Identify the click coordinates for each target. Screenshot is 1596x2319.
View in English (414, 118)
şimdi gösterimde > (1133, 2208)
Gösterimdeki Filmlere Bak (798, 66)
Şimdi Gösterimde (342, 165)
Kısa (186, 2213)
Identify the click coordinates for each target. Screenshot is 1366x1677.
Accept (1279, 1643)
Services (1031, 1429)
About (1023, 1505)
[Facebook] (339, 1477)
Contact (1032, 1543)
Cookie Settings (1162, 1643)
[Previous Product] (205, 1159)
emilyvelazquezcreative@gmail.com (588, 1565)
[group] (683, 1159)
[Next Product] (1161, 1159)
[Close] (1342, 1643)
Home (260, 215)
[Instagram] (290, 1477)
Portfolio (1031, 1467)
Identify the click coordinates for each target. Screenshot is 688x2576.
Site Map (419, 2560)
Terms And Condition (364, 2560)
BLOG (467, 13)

● ● ●

▶ **Exercise instructions**
Reproduce the material precisely, including every line.

▶ **Answer box**
Identify the click coordinates for each target. Screenshot is 1596x2319.
View in English (414, 118)
şimdi gösterimde > (1133, 2208)
Gösterimdeki Filmlere Bak (798, 66)
Şimdi Gösterimde (342, 165)
Kısa (186, 2213)
Identify the click coordinates for each target. Screenshot is 1366x1677.
Accept (1279, 1643)
Services (1031, 1429)
About (1023, 1505)
[Facebook] (339, 1477)
Contact (1032, 1543)
Cookie Settings (1162, 1643)
[Previous Product] (205, 1159)
emilyvelazquezcreative@gmail.com (588, 1565)
[group] (683, 1159)
[Next Product] (1161, 1159)
[Close] (1342, 1643)
Home (260, 215)
[Instagram] (290, 1477)
Portfolio (1031, 1467)
Identify the click coordinates for each target. Screenshot is 688x2576.
Site Map (419, 2560)
Terms And Condition (364, 2560)
BLOG (467, 13)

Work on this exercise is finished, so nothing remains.